Well, the jury is still mostly out on the freezer technique, but this is what I've learned so far. Thawed porcini is nothing like fresh. (No kidding!) I left the mushrooms on paper towels at room temperature. In the picture at left you can see hints of frost on them and even the textured impression of the bag. Almost immediately the porcini started sweating, getting progressively slimier. My hopes were not high. (Next time I might leave them in their sealed bag and defrost overnight in the fridge.)
Despite the puddles of water forming around my precious porcini, they succumbed to the knife rather nicely (though not as crisply as fresh) and the interiors were still happily white for the most part. When it came time to cook the porcini, I decided to raise the heat and saute them longer than I would have otherwise, just to make sure excesss moisture was cooked out and the mushrooms got a crisp edge. This raised a few problems that required kitchen improvisation. The high stove temp meant I needed to de-glaze, so I added a quick pour of vermouth (white wine would have been a better choice); lacking a lemon, I squeezed in some lime for a kick of citrus (again, not optimum). A pat of butter near the end added more opportunity for de-glazing. At this point I added the fettucini to the pan and cut the heat.

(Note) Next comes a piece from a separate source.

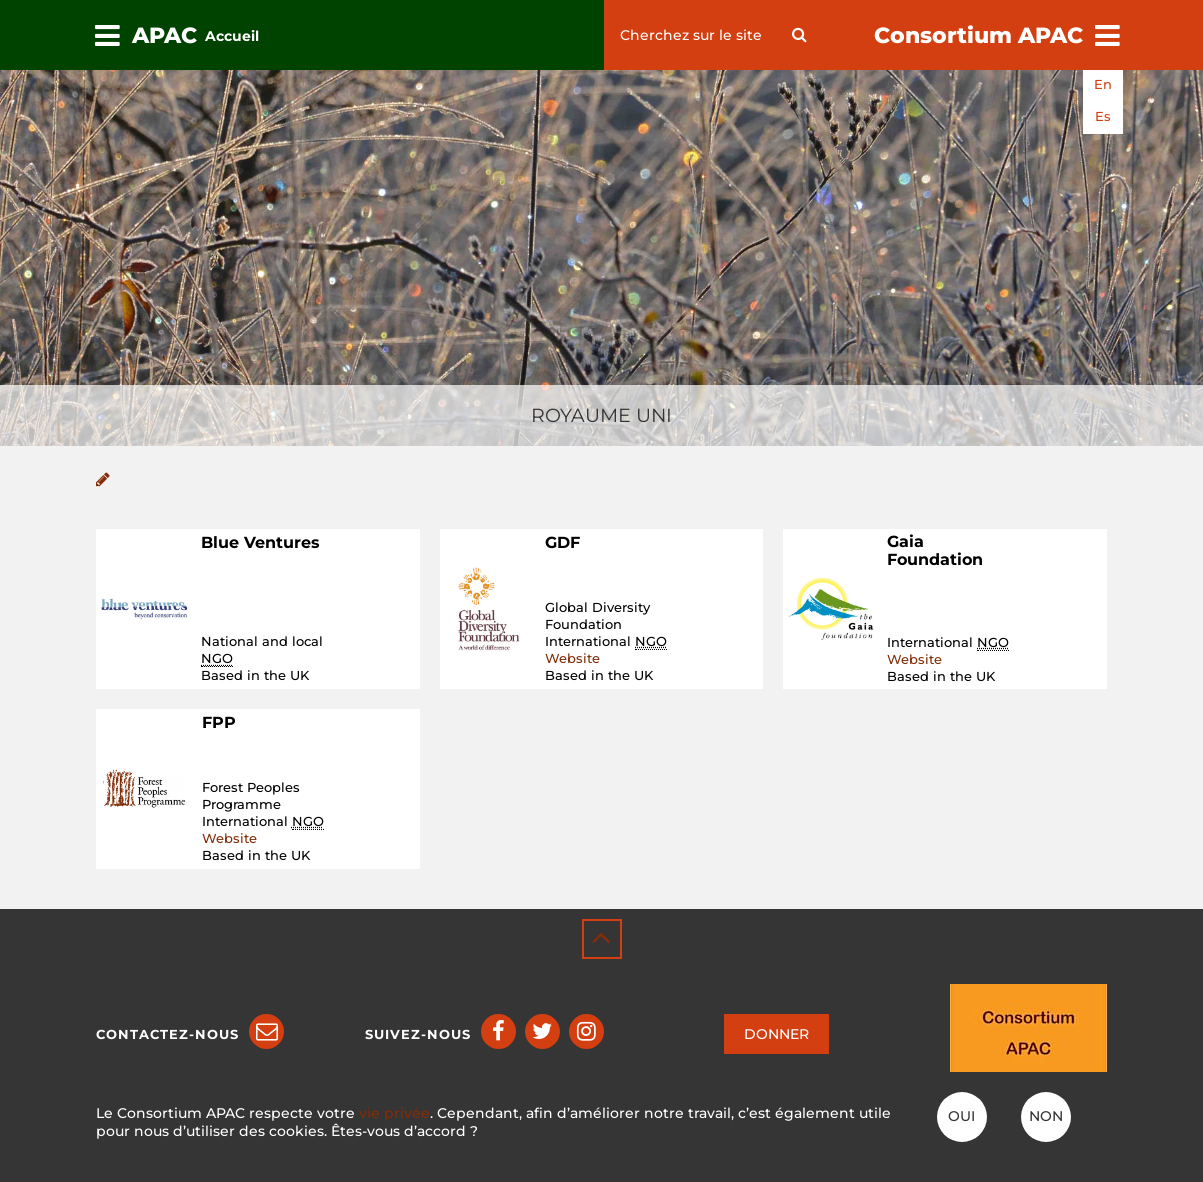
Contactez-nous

The verdict on the first phase of the Great Frozen Porcini Test? Extra cooking helped render the previously frozen porcini into a state that—if not as flavorful—at least superficially resembled the outcome of cooked fresh. Also, because spring porcini is milder than other variants later in the season, I might choose the fall fungi in the future for this subtle dish.
1/8 cup olive oil
2 cups diced porcini
1 tbsp chopped garlic
1 tbsp butter
9 oz fresh fettucini
1/4 cup grated parmesan
sprig of fresh thyme, chopped
salt & pepper to taste
Saute porcini in oil until lightly browned; meanwhile add pasta to pot of boiling water. Add garlic to mushrooms and cook another minute or two. De-glaze with white wine or vermouth. Melt in butter, then stir in cooked pasta along with grated parmesan, lemon zest, and spices. Serves 2.